# [EXCERPT]
>>>>>

Difference between revisions of "Tier1 Operations Report 2013-10-02"

From GridPP Wiki
Jump to: navigation, search
 
(No difference)

Latest revision as of 12:09, 2 October 2013

RAL Tier1 Operations Report for 2nd October 2013

Review of Issues during the fortnight 18th September to 2nd October 2013.
  • As reported at the last meeting: There was a problem in the Oracle database behind Castor overnight 17/18 Sep. This was a problem of which we were aware and the fix was to change an Oracle parameter. A Castor outage, with a batch stop/pause was carried out on Wednesday 18th in order to pick up the changed parameter.
  • On Thursday (19th) there was a problem on some batch worker nodes with /tmp filling up and the nodes being set offline. This was traced to some ALICE jobs. Good communications with ALICE enabled a prompt resolution.

<<<<<

# [MATERIAL]
>>>>>

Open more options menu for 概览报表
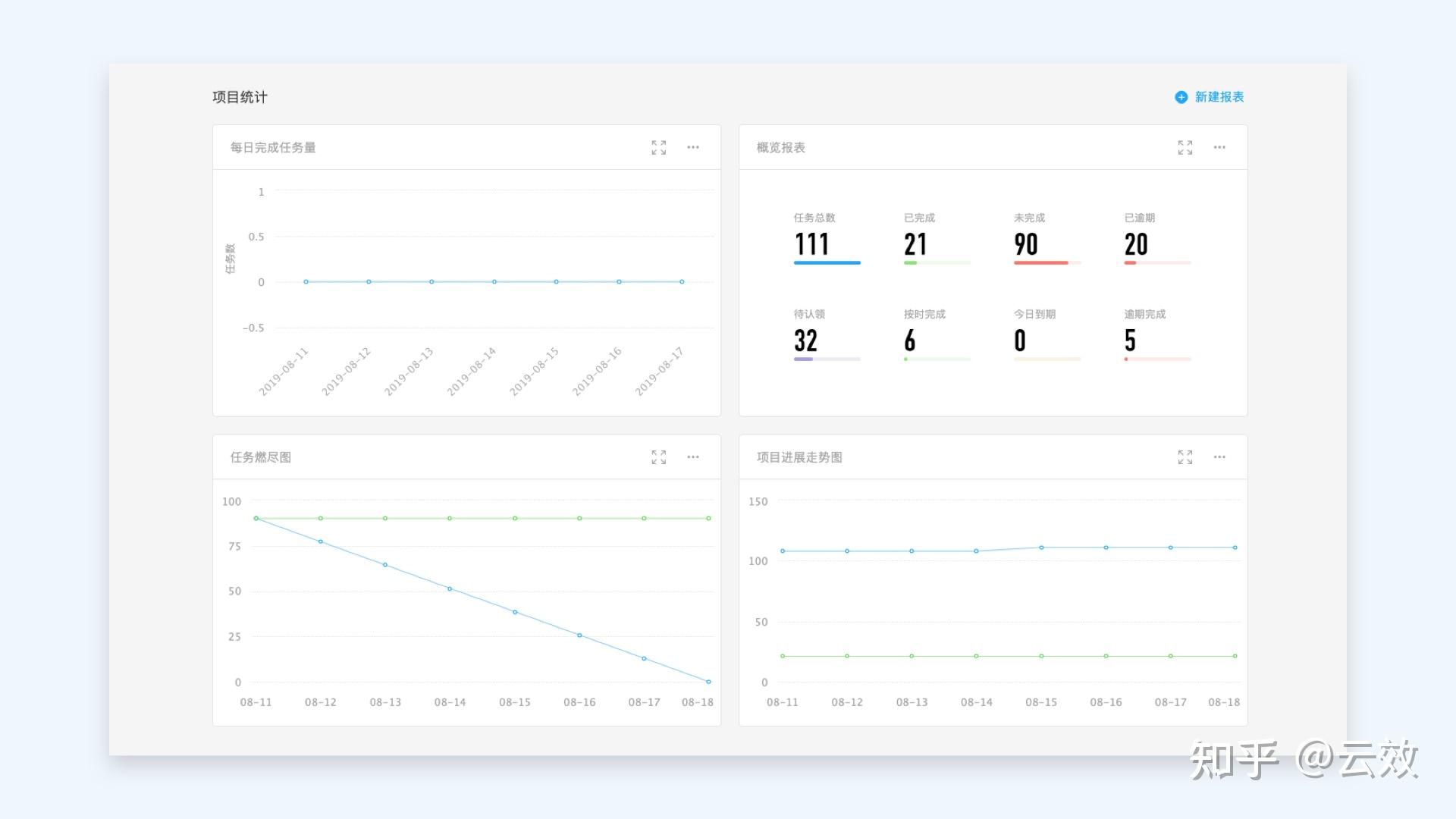1456x819 pixels. (1219, 148)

<<<<<

# [DO THIS]
In the Tier1 operations report, what was the /tmp filling up on some batch worker nodes on Thursday the 19th traced to?

# [WORKED SOLUTION]
It was traced to some ALICE jobs.